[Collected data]
BEGIN
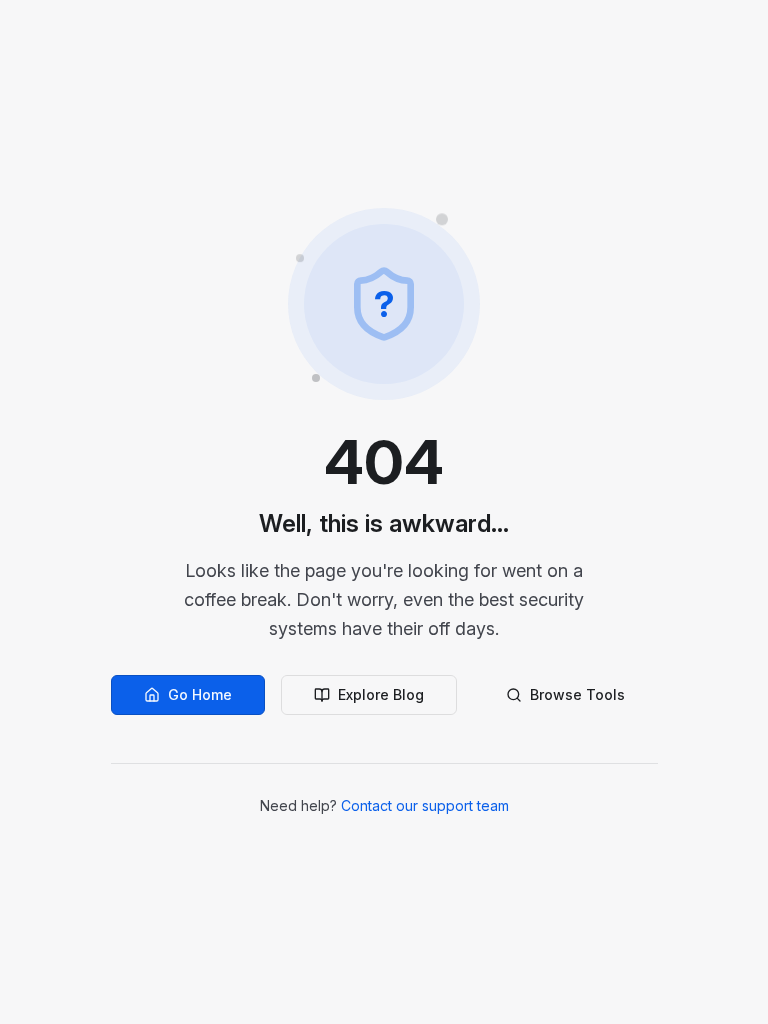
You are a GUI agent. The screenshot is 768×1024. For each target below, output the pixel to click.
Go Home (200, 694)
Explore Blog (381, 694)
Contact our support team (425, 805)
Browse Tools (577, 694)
END
BEGIN
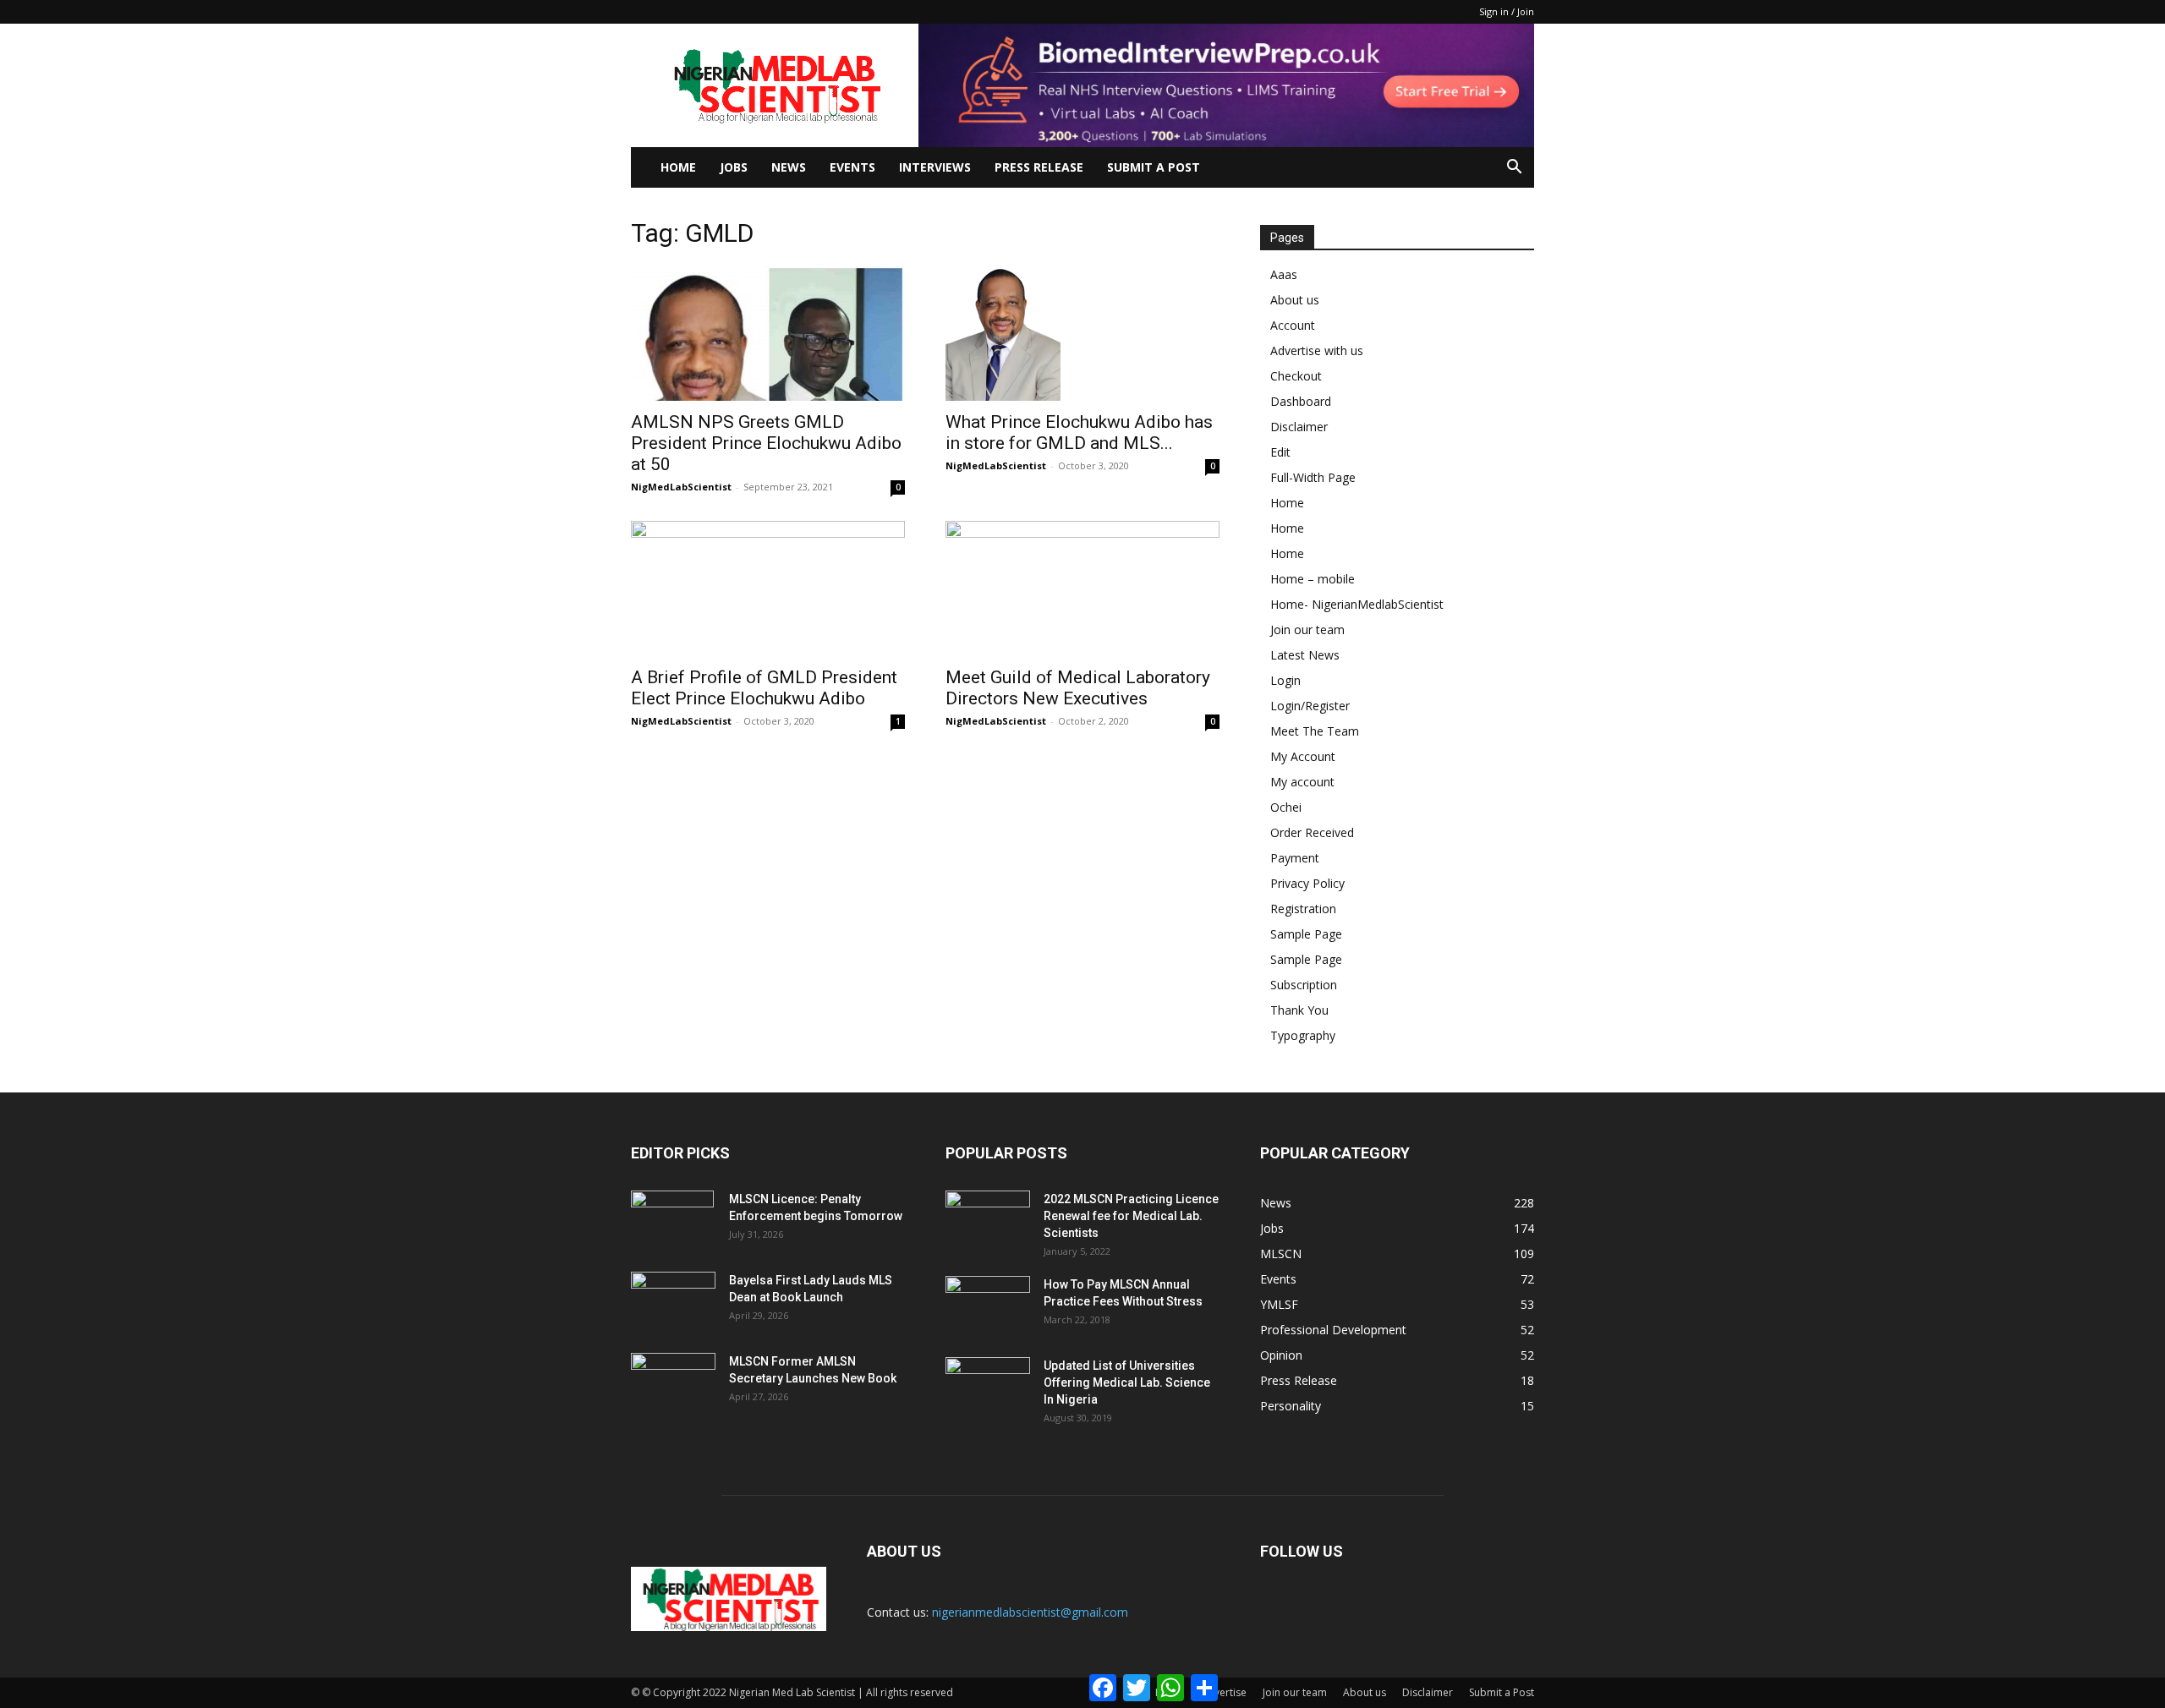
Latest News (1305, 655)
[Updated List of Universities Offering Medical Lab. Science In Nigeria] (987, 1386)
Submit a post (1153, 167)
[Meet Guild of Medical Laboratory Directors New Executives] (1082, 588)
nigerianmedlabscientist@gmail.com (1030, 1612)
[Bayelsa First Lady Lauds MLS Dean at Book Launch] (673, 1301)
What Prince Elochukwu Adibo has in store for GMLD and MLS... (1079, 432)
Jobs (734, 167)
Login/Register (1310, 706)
END
EXERCISE INSTRUCTIONS –
Using only the data above, copy out the lines that include the word "Medical".

RESPONSE TO THIS TASK –
[Updated List of Universities Offering Medical Lab. Science In Nigeria] (987, 1386)
[Meet Guild of Medical Laboratory Directors New Executives] (1082, 588)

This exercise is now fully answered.